The new study shows that CO2 concentrations are actually lower inside a plant’s chloroplasts — the tiny chambers of a plant cell where photosynthesis actually happens. This is because the CO2 has to go through an extra series of membranes to get into the chloroplasts.
This means that photosynthesis takes place at lower CO2 than models assume. But counterintuitively, because photosynthesis is more responsive to increasing levels of CO2 at lower concentrations, plants are removing more CO2 in response to increasing emissions than models show.
Photosynthesis increases as CO2 concentrations increase but only up until a point. At some point more CO2 has no effect on photosynthesis, which stays the same. It becomes saturated.
But if concentrations inside a leaf are lower, this saturation point is delayed, and growth in photosynthesis is higher, which means more CO2 is absorbed by the plant.
The new study shows that when accounting for the issue of CO2 diffusivity in the leaf, the 16% difference between modelled CO2 in the atmosphere and the real observations disappear.
It is a great, neat piece of science, which connects the intricacies of leaf level structure to the functioning of the Earth system.

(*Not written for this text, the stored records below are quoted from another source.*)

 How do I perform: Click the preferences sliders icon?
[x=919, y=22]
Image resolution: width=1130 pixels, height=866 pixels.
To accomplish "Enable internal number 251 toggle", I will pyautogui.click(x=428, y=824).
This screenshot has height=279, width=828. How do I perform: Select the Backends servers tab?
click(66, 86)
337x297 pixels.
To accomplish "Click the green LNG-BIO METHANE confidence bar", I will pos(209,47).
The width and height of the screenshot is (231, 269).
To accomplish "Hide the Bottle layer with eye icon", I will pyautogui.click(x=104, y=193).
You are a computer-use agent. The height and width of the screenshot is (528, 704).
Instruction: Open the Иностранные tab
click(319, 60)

We will need to reexamen they way we model photosynthesis in climate models and whether a better way exists in light of the new findings.
Does This Change How Much CO2 The Land Absorbs?

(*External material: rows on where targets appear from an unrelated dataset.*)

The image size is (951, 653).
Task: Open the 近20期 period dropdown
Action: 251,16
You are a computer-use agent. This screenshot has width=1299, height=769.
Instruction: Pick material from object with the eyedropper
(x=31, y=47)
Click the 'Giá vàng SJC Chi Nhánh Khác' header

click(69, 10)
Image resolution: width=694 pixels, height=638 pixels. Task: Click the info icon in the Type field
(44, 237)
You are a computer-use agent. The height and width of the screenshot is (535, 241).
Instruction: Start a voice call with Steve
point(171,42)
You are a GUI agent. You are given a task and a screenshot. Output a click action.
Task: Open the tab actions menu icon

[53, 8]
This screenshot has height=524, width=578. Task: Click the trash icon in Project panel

This study suggests that some climate models models under-simulate how much carbon is stored by plants, and in consequence over-simulate how much carbon goes into the atmosphere. The land sink might be a little bigger — although we don’t know yet how much bigger.
If the land sink does a better job, it means that for a given climate stabilisation, we would have to do a little bit less carbon mitigation.

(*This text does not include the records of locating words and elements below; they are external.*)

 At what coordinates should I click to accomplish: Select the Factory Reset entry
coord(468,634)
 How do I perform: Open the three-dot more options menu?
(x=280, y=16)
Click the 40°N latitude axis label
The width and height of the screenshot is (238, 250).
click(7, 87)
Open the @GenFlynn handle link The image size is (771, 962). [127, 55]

But photosynthesis is a long, long way before a true carbon sink is created, one that actually stores carbon for a long time.
About 50% of all CO2 taken in by photosynthesis goes back to the atmosphere soon after through plant respiration.
Of what remains, more than 90% also returns back to the atmosphere through microbial decomposition in the soils and disturbances such as fire over the following months to years — what stays, is the land sink.
Good News, But Not Time For Complacency
The study is a rare and welcome piece of possible good news, but they need to be placed in context.
The land sink has very large uncertainties, they have been well quantified, and the reasons are multiple.
Some models suggest that the land will continue to absorb more carbon all throughout this century, some predict it will absorb more carbon up to a point, and some predict that the land will start releasing carbon — becoming a source, not a sink.
The reasons are multiple and include limited information on how the thawing of permafrost will effect large carbon reservoirs, how the lack of nutrients could limit the further expansion of the land sink, and how fire regimes might change under a warmer world.
These uncertainties put together are many times bigger than the possible effect of the leaf CO2 diffusion. The bottom line is that humans continue to be in full control of what’s happening to the climate system over the coming centuries, and what we do with greenhouse emissions will largely determine its trajectory.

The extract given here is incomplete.